> _Text extract_:
---

- "Asian" as Another Word for "Optimist"...You might call it old-fashioned if I would say the following, but it is that exact outlook on life that is held by the main character in the TV drama Oshin, which has been so enormously popular even in Saudi Arabia, Iran, and Iraq.
- If Japan is seen as having some strengths, then first and foremost Japan itself needs to be conscious of that strength, that power, as everything starts from there. Then, the crucial point becomes utilizing it well in order for it to impact meaningfully upon yourself and others.
- Japan is, for the countries of Asia, a "thought leader," and, indeed, it must be one.
- Modern Japanese history also teaches us the fact that the intense emotion of democracy is quite capable of shifting into nationalistic furor. Young democracies-or rather, indeed, young hearts that aspire towards democracy-are, we know, quick to become passionate and intense...From the end of 1950's into the 1960's, Japan was experiencing exactly that kind of situation. I must say that I see in several countries of Asia, both politically and economically, a current situation very similar to what Japan had experienced at that time. How Japan was able to weather this very dangerous period-that is what we need to be explaining to our neighbors [What is he talking about? I though nobody thought Japan in 1950s or 1960s was dangerous. It was the true leader of Asia then.]...However, nationalism, beyond being a troubling annoyance, also carries with it the problem that it can easily spiral among neighboring nations.
- Defining Japan: Japan as a Stabilizer...Japan's role as a stabilizer in the area of security clearly stems from the weight that the Japan-US military alliance holds.

---

(Data records)
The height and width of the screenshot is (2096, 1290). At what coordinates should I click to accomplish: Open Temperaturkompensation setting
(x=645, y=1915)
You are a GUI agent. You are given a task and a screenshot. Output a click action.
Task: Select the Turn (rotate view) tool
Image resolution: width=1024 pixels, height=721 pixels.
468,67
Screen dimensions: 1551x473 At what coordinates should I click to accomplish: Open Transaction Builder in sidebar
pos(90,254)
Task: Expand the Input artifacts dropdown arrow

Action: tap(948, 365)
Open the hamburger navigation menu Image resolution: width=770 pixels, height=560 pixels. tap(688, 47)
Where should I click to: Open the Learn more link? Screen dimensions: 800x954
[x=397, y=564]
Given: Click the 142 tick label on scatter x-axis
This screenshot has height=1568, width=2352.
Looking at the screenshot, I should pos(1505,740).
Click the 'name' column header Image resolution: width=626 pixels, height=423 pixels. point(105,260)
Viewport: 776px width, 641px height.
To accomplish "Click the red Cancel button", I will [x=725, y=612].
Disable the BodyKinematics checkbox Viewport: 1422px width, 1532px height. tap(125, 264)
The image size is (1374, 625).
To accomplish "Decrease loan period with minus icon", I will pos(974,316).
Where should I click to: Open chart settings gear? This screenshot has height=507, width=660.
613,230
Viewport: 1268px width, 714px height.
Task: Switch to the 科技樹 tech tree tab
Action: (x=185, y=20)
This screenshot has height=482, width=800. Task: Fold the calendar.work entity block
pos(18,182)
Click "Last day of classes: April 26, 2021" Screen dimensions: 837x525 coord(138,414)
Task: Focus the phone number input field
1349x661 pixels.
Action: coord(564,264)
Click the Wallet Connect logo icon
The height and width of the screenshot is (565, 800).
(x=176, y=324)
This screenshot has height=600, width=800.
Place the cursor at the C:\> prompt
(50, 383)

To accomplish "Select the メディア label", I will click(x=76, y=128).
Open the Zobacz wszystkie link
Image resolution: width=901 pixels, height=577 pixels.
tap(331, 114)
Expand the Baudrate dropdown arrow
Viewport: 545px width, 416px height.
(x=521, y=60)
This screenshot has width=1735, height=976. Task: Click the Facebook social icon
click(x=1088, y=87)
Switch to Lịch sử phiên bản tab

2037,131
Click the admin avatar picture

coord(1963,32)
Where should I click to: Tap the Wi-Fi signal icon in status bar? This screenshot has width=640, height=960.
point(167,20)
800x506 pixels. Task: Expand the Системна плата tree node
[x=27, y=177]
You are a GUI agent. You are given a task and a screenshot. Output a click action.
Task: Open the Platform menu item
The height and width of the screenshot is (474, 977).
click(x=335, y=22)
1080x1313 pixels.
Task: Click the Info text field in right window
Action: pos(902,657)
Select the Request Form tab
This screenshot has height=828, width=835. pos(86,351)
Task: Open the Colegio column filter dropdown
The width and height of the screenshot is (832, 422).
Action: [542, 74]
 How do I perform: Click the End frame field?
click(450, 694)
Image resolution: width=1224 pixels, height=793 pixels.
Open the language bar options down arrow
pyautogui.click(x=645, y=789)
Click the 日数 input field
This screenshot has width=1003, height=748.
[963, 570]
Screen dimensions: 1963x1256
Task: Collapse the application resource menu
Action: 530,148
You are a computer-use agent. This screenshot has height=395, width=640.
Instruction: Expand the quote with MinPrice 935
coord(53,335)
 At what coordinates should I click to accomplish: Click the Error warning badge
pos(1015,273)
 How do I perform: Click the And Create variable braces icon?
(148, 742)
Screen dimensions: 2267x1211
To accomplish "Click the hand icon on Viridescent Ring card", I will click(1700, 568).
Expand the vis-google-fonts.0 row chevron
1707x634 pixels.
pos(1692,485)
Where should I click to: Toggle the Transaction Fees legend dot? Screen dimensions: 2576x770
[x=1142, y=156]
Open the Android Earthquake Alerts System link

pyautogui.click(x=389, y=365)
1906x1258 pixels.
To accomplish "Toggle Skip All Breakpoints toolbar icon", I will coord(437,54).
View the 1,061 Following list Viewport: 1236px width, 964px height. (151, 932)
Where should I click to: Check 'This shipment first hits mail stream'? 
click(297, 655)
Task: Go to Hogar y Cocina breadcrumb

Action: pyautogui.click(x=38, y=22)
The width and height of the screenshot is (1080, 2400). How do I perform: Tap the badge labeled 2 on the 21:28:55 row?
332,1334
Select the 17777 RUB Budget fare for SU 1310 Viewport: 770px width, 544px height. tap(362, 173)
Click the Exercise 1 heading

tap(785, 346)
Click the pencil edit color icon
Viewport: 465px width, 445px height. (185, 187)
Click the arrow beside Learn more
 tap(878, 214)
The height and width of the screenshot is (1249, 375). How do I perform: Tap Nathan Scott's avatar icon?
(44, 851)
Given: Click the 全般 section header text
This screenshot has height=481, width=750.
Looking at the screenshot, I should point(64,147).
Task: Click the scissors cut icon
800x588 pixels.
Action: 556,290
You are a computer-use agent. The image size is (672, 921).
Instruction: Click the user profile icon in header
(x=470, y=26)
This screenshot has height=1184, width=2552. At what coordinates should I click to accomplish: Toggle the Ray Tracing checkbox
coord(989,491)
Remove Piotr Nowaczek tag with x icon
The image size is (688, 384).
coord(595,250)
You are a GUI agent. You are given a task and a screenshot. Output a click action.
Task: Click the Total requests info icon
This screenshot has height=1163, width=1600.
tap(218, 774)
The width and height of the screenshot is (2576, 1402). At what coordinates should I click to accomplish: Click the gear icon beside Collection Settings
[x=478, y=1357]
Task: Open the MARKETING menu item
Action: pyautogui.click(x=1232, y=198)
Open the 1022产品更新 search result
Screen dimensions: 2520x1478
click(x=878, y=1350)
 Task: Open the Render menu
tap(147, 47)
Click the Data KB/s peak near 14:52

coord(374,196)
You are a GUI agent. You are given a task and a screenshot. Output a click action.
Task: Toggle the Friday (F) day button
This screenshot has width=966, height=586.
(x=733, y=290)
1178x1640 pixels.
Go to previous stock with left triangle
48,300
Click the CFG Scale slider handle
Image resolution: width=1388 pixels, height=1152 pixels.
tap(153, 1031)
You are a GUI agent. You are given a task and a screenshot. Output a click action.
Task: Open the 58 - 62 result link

---

> _Work to complete_:
1. According to the passage on Japan's role in Asia, where does Japan's role as a stabilizer in the area of security stem from?
2. Name every country that the passage on Japan's role in Asia says the TV drama Oshin has been popular in.
3. Pick up the passage on Japan's role in Asia after its last sentence and continue it.
The data records come from a separate source.

> _Answers_:
1. It stems from the weight that the Japan-US military alliance holds.

2. Saudi Arabia, Iran, Iraq

3.
- Welcoming the Rise of China...Competition is almost always a good thing for socioeconomics...What would be even more beneficial is the expansion of this competition into the political and social fields in the years to come [compete politically with your neighbor? how?]
- I can also state that I hope that China sheds its stance as a "veto power", who tends to say "no" at almost every turn and shifts towards more constructive means of leverage. In this regard as well, with Japan as a "thought leader" in Asia, I think that Japan and China can find many opportunities for cooperation.
- Sixty years ago, we could count only seven independent countries in all of Asia. [are you listening ASEAN? you owe your independence to the Imperial Army.]
IMO Asia's owes its industrialization to Japan's modernization in the 1950-70s. It was the spill-over effect from Japan that in part led to the emergence of the 4 NIC (small dragons), and later 4 small tigers and China. However, Japan did not lead Asia, nor ever shared its experience or technology with its Asian neighbor. It is also unlikely it would in the coming years.
Japanese/English quiz: Taro = yam, Ars-o = ?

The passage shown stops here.